___ Task material

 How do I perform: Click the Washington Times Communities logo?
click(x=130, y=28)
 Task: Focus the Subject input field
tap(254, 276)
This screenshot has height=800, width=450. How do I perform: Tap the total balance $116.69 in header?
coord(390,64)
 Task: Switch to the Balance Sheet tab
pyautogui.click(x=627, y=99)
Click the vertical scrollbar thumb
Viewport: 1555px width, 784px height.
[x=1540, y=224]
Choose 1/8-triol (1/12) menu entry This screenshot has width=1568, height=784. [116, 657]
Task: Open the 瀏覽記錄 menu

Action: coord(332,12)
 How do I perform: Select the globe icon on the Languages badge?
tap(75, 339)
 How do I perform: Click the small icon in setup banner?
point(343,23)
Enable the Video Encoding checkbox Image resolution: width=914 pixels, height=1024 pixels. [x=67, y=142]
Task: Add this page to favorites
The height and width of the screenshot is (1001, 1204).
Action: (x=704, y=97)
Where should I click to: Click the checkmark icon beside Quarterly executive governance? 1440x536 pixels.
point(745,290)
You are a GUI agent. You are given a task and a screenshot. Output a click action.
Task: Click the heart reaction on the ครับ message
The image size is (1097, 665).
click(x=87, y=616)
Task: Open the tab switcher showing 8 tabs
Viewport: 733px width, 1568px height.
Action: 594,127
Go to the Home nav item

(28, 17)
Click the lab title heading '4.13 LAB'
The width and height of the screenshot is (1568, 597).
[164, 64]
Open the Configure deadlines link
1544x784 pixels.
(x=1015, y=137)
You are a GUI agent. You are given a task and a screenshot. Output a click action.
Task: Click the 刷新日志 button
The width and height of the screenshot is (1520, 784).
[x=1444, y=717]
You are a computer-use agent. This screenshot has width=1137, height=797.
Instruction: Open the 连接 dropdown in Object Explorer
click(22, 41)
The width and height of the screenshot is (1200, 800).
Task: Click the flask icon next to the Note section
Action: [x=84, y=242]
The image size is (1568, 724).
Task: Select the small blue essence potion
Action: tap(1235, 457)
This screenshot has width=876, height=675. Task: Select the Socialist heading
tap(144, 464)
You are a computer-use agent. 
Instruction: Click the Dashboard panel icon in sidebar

______

Copy all of the records above word for word, line by line, without changing anything.

 How do I perform: Click the Washington Times Communities logo?
click(x=130, y=28)
 Task: Focus the Subject input field
tap(254, 276)
This screenshot has height=800, width=450. How do I perform: Tap the total balance $116.69 in header?
coord(390,64)
 Task: Switch to the Balance Sheet tab
pyautogui.click(x=627, y=99)
Click the vertical scrollbar thumb
Viewport: 1555px width, 784px height.
[x=1540, y=224]
Choose 1/8-triol (1/12) menu entry This screenshot has width=1568, height=784. [116, 657]
Task: Open the 瀏覽記錄 menu

Action: coord(332,12)
 How do I perform: Select the globe icon on the Languages badge?
tap(75, 339)
 How do I perform: Click the small icon in setup banner?
point(343,23)
Enable the Video Encoding checkbox Image resolution: width=914 pixels, height=1024 pixels. [x=67, y=142]
Task: Add this page to favorites
The height and width of the screenshot is (1001, 1204).
Action: (x=704, y=97)
Where should I click to: Click the checkmark icon beside Quarterly executive governance? 1440x536 pixels.
point(745,290)
You are a GUI agent. You are given a task and a screenshot. Output a click action.
Task: Click the heart reaction on the ครับ message
The image size is (1097, 665).
click(x=87, y=616)
Task: Open the tab switcher showing 8 tabs
Viewport: 733px width, 1568px height.
Action: 594,127
Go to the Home nav item

(28, 17)
Click the lab title heading '4.13 LAB'
The width and height of the screenshot is (1568, 597).
[164, 64]
Open the Configure deadlines link
1544x784 pixels.
(x=1015, y=137)
You are a GUI agent. You are given a task and a screenshot. Output a click action.
Task: Click the 刷新日志 button
The width and height of the screenshot is (1520, 784).
[x=1444, y=717]
You are a computer-use agent. This screenshot has width=1137, height=797.
Instruction: Open the 连接 dropdown in Object Explorer
click(22, 41)
The width and height of the screenshot is (1200, 800).
Task: Click the flask icon next to the Note section
Action: [x=84, y=242]
The image size is (1568, 724).
Task: Select the small blue essence potion
Action: tap(1235, 457)
This screenshot has width=876, height=675. Task: Select the Socialist heading
tap(144, 464)
You are a computer-use agent. 
Instruction: Click the Dashboard panel icon in sidebar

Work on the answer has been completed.